FOSS4G 2022 academic track

Nicolas Roelandt

Nicolas Roelandt is a GIS engineer at the Gustave Eiffel University
He is active in the OSGeo-fr chapter board, the OSGeoLive PSC and he is a FOSS4G enthusiast.


Sessions

08-24
16:45
30min
Crowdsourced acoustic open data analysis with FOSS4G tools
Nicolas Roelandt

Introduction

NoiseCapture is an Android application developed by the Gustave Eiffel University
and the CNRS as part of a participatory approach to environmental noise mapping.
The application is open-source and all its data are free.

The study presented here is a first analysis of the first three years of data
collection, through the prism of noise sources.
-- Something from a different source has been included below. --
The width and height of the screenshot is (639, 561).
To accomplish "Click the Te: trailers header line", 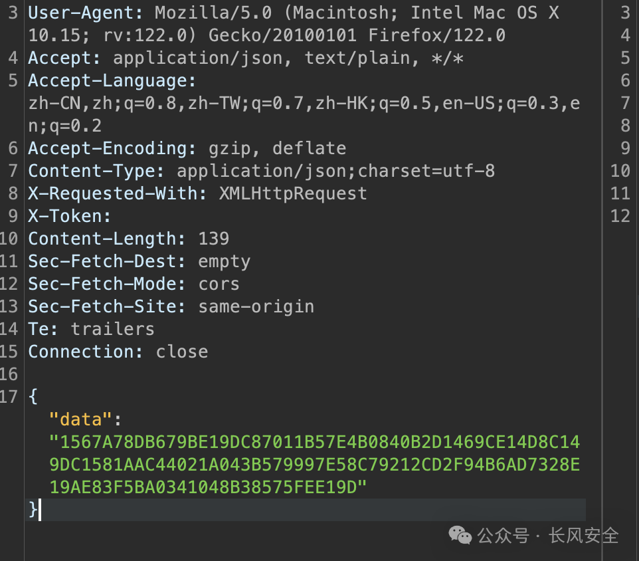I will pyautogui.click(x=91, y=329).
The analysis only focused on the
labels filled in by the users and not on the sound spectrum of the measurement,
which will be studied later.

The aim was to determine whether known dynamics in environmental acoustics could
be recovered using collaborative data.

This preparatory work having to be consolidated and extended thereafter, and with
the will to include this study within the framework of the Open Science, an
attention was brought on the reproducibility aspect of the analysis.
This one was entirely realized with free software and literate programming techniques.

The context of the study, the tools and techniques used and the first results
obtained will be presented as well as the benefits of using literate programming
in this type of preparatory work.

Data

An article presenting this dataset was published in 2021 (Picaut et al. 2021).
It details the structure of the database and the data, the profile of the
contributors and the contributions but does not analyze the content of the data.
This is what this article proposes to begin.
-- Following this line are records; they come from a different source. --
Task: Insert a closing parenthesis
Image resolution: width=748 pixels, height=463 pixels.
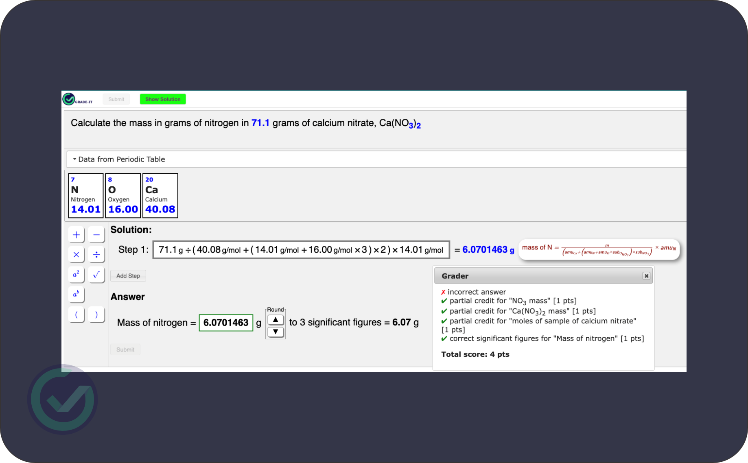Action: 96,314
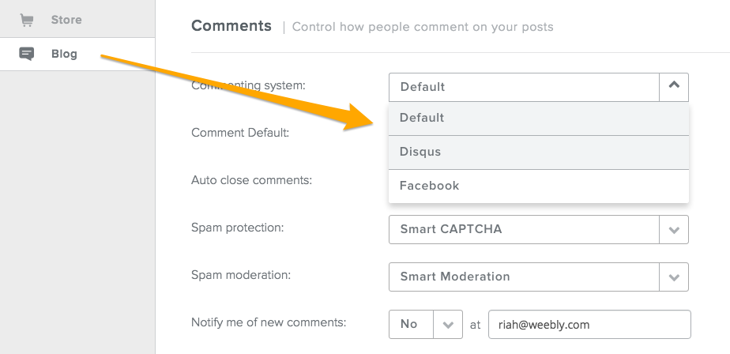Screen dimensions: 730x354
Task: Click the Comment Default label
Action: click(x=240, y=133)
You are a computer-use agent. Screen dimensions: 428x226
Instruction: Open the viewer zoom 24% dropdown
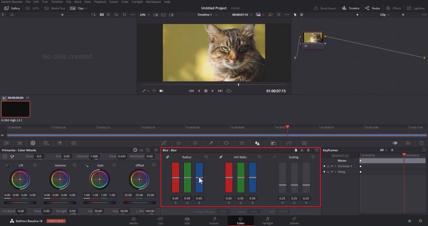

The data used in this study correspond to contributions made between August 29, 2017
and August 28, 2020. During this period, nearly 70,000 unique contributors allowed
the collection of more than 260,000 tracks for a total of about 60 million seconds
of measurement. A trace is a collected recording, it contains the sound spectrum
(1 second, third octave) recorded by the phone coupled with its GPS positioning
(1 second). This information can be enriched by the contributor with labels.
There are 18 labels and the user can select one or more of them for each of the
traces made. They are detailed in (Picaut et al. 2021).
The preliminary work presented here focuses on the analysis of the proportion of
certain labels in the global sample at certain temporalities.
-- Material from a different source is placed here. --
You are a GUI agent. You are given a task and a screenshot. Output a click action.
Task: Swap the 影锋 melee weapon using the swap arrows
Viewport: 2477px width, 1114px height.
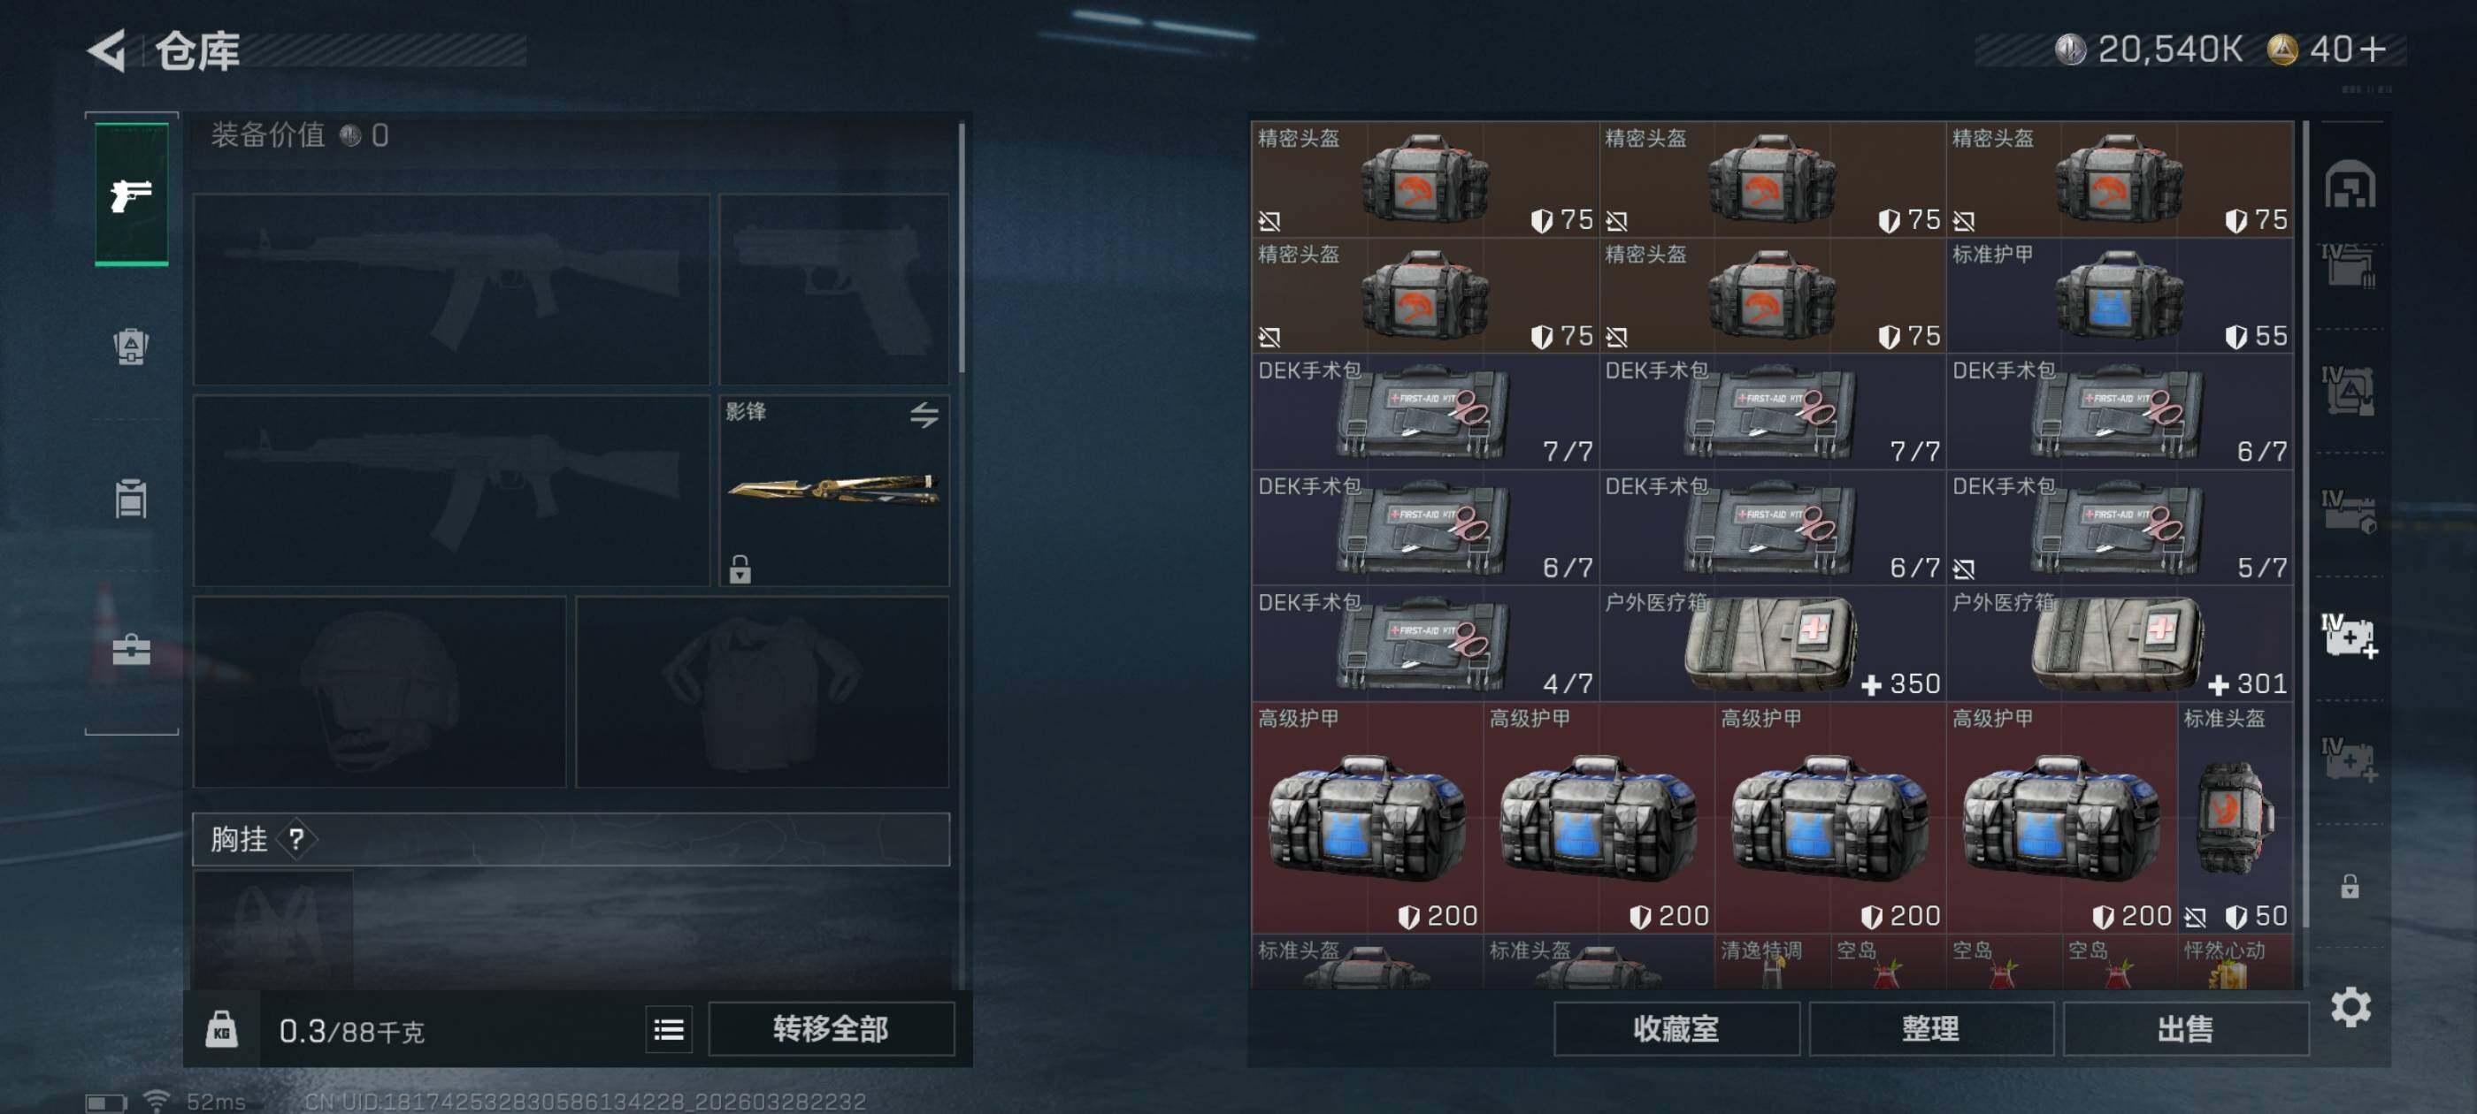924,415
In addition to data from the collaborative collection, some additional data were
used to limit the study area. We chose to limit the geographical scope of this
preliminary study to metropolitan France because this area contains the largest
number of recordings.
The climate and sound dynamics are known and documented there.

To facilitate the reproducibility of spatial filtering, it was decided to use
open data sets from recognized sources: the Natural Earth database
(Patterson and Kelso 2021) and the Admin Express database from the
National Institute of Geographic and Forest Information (Institut Géographique National 2021).

The study

Tools

PostGIS

The data are provided as a dump from a PostGreSQL/PostGIS database (Ramsey and Blasby 2001).
Several scripts perform much of the attribute and spatial filtering.
These filterings are saved in a materialized view whose data will be analyzed
with the R language.

R

The R language (R Core Team 2021)
is a programming language for data processing and statistics with many libraries
dedicated to geospatial data.
Rmarkdown allows to mix code and text in markdown for the dynamic production of
graphs, tables and documents.
It is one of the recommended means for literate programming.

Git

Git is a Distributed Version Control System (DVCS) (Chacon and Straub 2014).
It enables collaborative and decentralized work.
The choice of Git was natural as different collaborators are present on several
sites (Nantes, Lyon, Paris) and Git is already used within the UMRAE laboratory.

Implementation

The data are provided in the form of a PostGreSQL/PostGIS dump.
A server has been set up and the data loaded.
A materialized view was created in order to provide a stable access to the data
corresponding to the defined criteria.
These criteria are both attributive (filtering of certain tags, minimum and maximum
durations, etc.) and spatial (located in France, reduced trace area, etc.).
A Rmarkdown document establishes the connection with the view and then performs
the operations allowing to analyze the data.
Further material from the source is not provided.